Legrand has said in interviews that films as diverse as “Kramer vs. Kramer,” “Night of the Hunter” and “The Shining” informed what he has accomplished here, something he characterizes as “the kind of cinema which involves spectators by playing with their intelligence and nerves.”
For a film that becomes increasingly nerve-racking and tension filled, “Custody” — as its name implies — begins simply enough with a custody hearing filmed in real time in a small judicial chamber in an unnamed French city.
The judge in charge, a firm, no-nonsense woman (Saadia Bentaieb), sits on one side of a table, faced by Antoine (Denis Menochet) and Miriam (Lea Drucker) and their articulate, dueling attorneys.
Separated for a year, the burly, agitated Antoine and the thin, distraught Miriam have two children, one of whom, soon-to-be-18 Jo-sephine (Mathilde Auneveux), is too close to being an adult to be of judicial concern.
That leaves 11-year-old Julien (Thomas Gioria ), currently living with his mother but the object of a petition for joint custody by his father.
After the judge reads a statement by Julien, who says he doesn’t want to see his father because “he wants to hurt my mother,” Miriam’s attorney (Sophie Pincemaille) follows up, talking about violent behavior on Antoine’s part.
But Antoine’s attorney (Emilie Incerti-Formentini) smoothly counters that the talk of violence is just hearsay, not backed up by evidence or witnesses.
When Miriam plaintively says “we just want peace,” Antoine counters by insisting “I won’t abandon my son.” No wonder the judge fixes both husband and wife with a gimlet eye and says the question facing her is “which of you is the biggest liar.”
It is one of the triumphs of “Custody,” however, to devastatingly demonstrate that even the people whose actions prove to be horrific and indefensible never actually feel they’re lying.
Far from doing anything wrong, they’re convinced they’re acting out of the rational belief of themselves as the injured party standing up for incontrovertible rights.
As part of this, because family is such a crucial aspect of French life, we get to spend time with both sets of grandparents and see how their passed-down behaviors have factored into what their children are going through.
Caught in the middle, of course, are the children.
Josephine, as it turns out, has no trouble creating her own kind of problems relating to her passion for fellow music conservancy student Samuel (Mathieu Saïkaly).
The child who has it worst is Julien, the object of his father’s quest for connection and too young to really defend himself against a mendacious parent.

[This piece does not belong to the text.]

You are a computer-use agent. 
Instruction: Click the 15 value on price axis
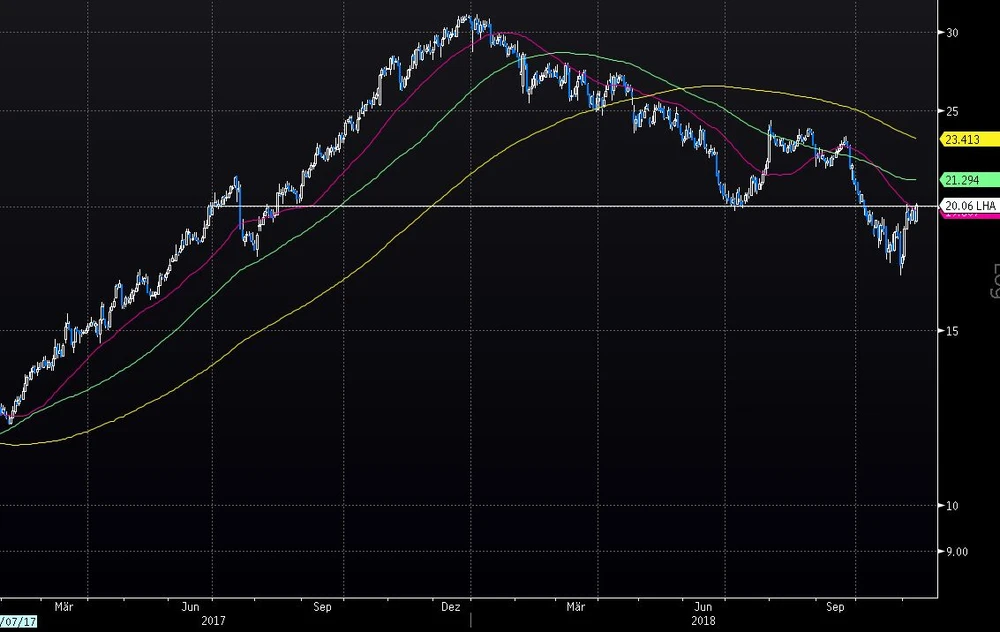952,331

Gioria, making his feature film debut, is exceptional as Julien, conveying terror and helplessness in the most convincing way from start to finish.
The trio of actors playing the other key family members are also strong and have had the advantage of originating their roles in director Legrand’s previous Oscar nominated short “Just Before Losing Everything.”

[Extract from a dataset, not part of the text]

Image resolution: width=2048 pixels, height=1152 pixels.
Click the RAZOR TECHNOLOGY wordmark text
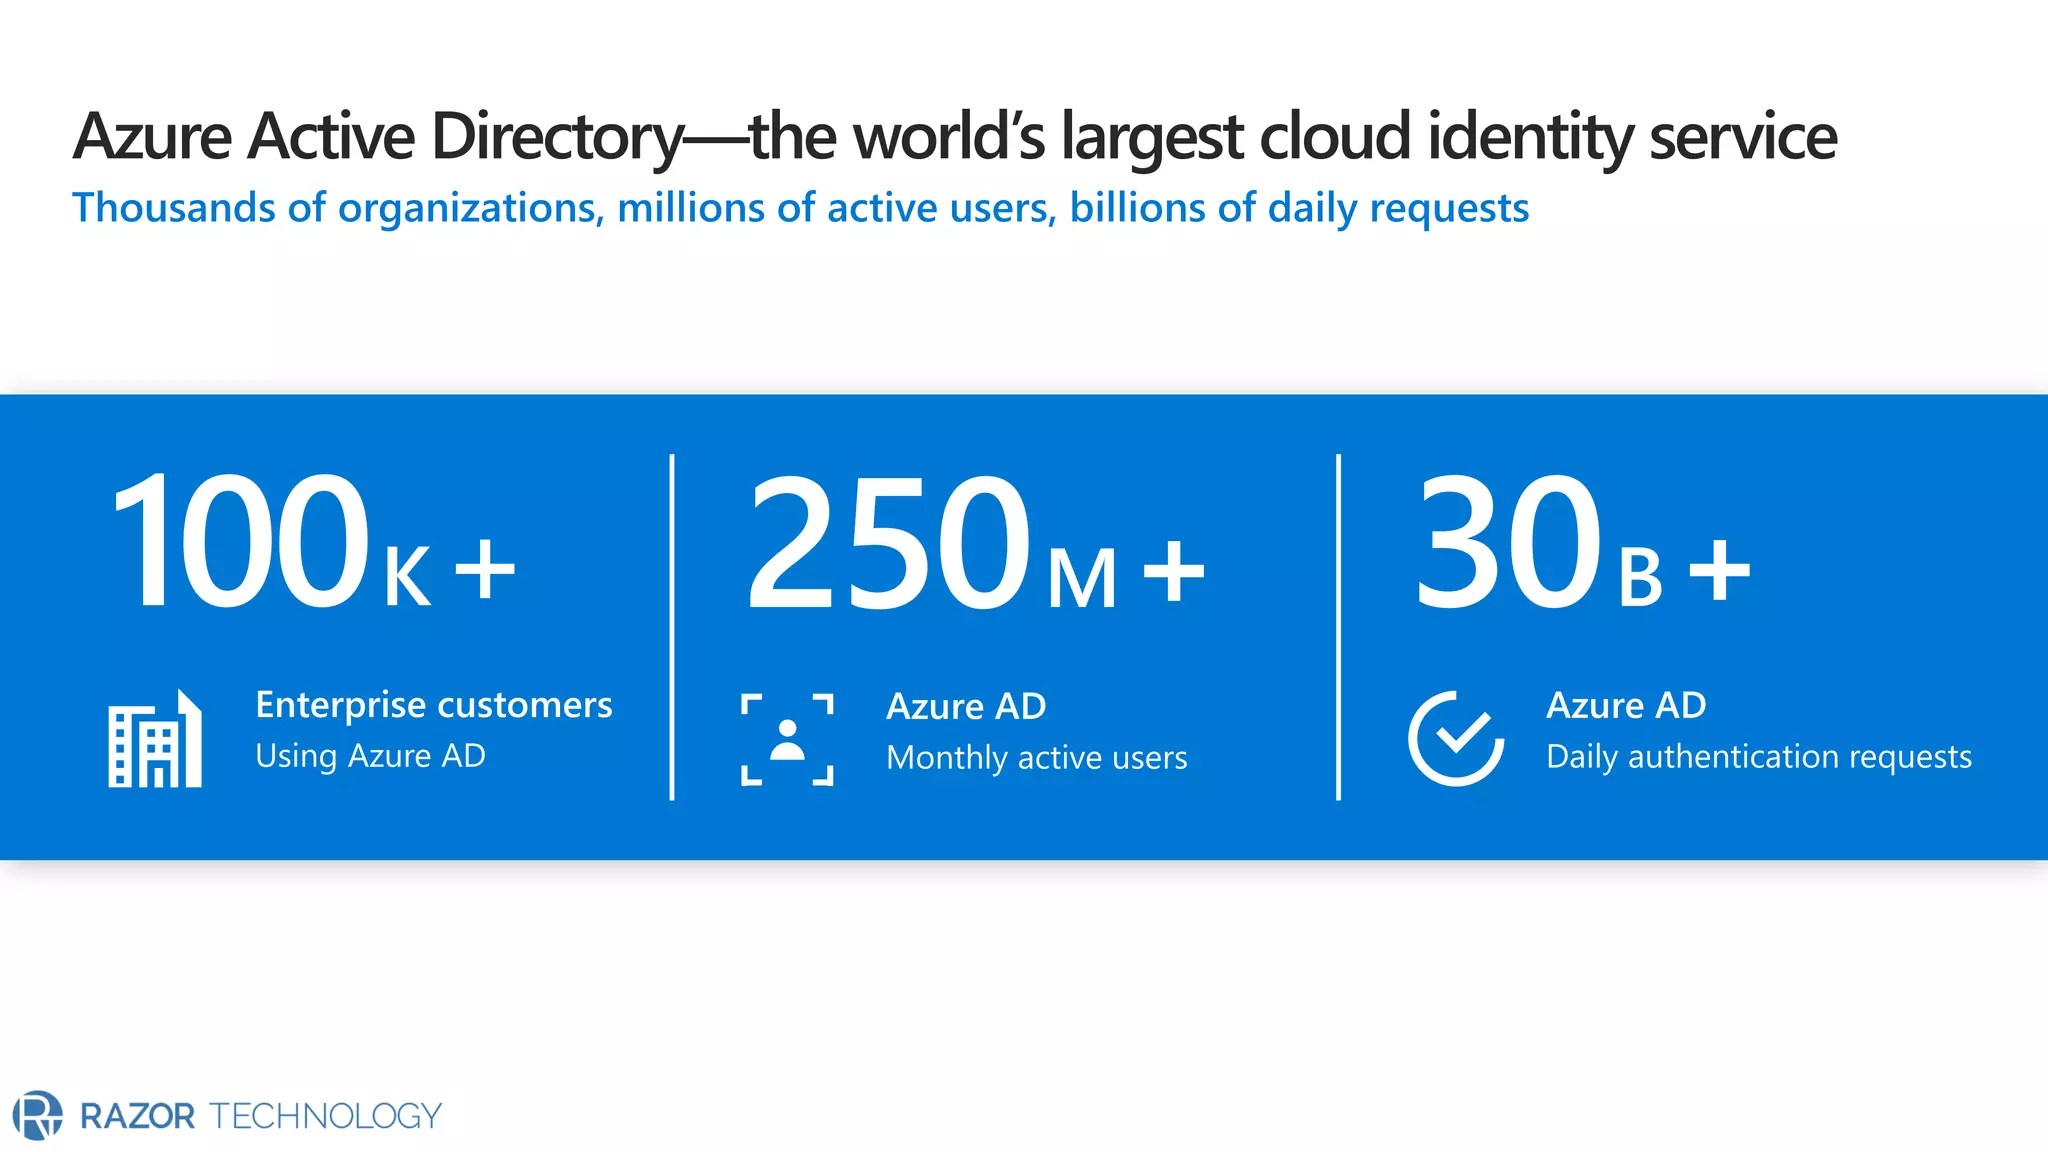260,1116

Drucker, who is perhaps best known in this country for her role in the French TV series “The Bureau,” captures both Miriam’s fragility and her strength. The plausibility of Menochet’s remarkable range, from total fury to abject tears, is essential for “Custody’s” success.
Director Legrand, who as a child actor starred in Louis Malle’s “Au Revoir les Enfants,” proves a master here of serious, uncompromising drama. His film crackles with low key but intense emotional involvement.
“Custody” can be difficult, even wrenching to watch, but it always plays fair with the audience, and the experience, worth every minute expended, is impossible to forget.